Sports are physical activities that provide physical, psychological, and social benefits for individuals with spinal cord injury/disease (SCI/D). However, most sports research has been completed on individuals with SCI/D who are aged <50 years, even though the majority of people with SCI/D are aged >50 years. Despite substantial evidence supporting sports for older adults not living with a disability, there is currently no research examining the impact of sports for adults with SCI/D aged ≥50 years.
To explore the perceptions and experiences of individuals with SCI/D aged 50 years or older who participate in sports in the community.
Fifteen adults with SCI/D aged ≥50 years who participated in community-based sports were interviewed. Interviews were audio-recorded and transcribed verbatim. Conventional content analysis was applied to the data.

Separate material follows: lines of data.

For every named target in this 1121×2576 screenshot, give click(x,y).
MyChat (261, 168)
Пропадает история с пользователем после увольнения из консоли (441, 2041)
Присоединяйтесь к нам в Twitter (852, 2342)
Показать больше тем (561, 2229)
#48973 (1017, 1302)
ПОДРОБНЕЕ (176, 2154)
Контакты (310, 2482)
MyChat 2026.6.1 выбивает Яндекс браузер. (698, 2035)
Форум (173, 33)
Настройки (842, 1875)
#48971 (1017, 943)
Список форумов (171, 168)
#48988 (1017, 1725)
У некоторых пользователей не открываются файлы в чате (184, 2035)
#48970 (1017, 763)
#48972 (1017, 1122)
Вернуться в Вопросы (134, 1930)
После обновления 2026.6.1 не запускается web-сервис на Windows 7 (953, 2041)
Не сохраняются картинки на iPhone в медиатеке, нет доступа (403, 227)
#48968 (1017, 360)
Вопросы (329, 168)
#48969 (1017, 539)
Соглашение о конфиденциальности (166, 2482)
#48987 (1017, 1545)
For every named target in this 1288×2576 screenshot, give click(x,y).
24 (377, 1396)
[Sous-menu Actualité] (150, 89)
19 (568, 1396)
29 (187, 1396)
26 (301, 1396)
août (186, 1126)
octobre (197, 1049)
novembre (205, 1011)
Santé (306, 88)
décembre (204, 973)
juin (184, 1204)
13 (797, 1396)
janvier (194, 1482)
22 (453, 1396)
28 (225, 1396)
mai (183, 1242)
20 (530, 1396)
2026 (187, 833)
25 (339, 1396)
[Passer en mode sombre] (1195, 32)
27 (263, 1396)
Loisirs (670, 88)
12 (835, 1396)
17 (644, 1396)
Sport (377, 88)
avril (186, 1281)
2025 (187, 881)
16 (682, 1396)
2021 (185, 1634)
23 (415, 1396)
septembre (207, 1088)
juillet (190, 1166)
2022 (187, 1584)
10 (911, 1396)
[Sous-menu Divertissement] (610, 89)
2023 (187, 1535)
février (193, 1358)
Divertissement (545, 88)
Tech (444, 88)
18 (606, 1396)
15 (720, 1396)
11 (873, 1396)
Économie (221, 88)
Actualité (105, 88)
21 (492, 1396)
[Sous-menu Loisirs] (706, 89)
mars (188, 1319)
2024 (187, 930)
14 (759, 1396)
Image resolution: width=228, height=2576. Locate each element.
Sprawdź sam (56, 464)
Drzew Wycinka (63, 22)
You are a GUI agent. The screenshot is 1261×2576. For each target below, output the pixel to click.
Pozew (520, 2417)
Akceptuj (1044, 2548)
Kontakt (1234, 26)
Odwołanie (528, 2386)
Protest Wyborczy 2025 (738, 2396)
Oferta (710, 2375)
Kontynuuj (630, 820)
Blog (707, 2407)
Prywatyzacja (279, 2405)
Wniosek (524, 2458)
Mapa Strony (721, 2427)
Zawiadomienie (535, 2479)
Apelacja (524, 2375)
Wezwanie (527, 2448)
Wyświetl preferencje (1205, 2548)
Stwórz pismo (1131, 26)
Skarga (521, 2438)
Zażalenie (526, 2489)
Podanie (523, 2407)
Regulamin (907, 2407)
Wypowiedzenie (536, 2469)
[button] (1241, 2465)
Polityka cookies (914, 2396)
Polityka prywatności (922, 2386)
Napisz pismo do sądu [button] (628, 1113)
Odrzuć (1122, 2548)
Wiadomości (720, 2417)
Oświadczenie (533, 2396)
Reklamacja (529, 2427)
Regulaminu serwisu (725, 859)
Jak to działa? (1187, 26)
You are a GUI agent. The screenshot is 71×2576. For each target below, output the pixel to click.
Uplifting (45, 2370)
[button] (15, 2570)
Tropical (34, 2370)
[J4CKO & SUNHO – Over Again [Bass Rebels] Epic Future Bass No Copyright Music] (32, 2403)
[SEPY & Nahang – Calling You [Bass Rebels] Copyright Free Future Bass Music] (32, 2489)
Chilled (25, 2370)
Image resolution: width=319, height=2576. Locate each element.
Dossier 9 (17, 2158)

The overarching theme identified was that sports are fun and adaptable physical activities that have the potential to optimize physical, psychological, and social health in all people with SCI/D, regardless of age. Within this overarching theme, six categories surfaced: (1) importance of participating in sports later in life, (2) prioritizing health over performance, (3) uncertainties about participating in sports later in life, (4) reflections on participating in sports later in life, (5) beliefs on alternative sports involvement, and (6) advice for other aging adults with SCI/D considering sports.
Sports are perceived to provide physical, psychological, and social benefits for individuals with SCI/D aged 50 years or older. Findings will inform the development of future adaptive sports programs for older individuals with SCI/D.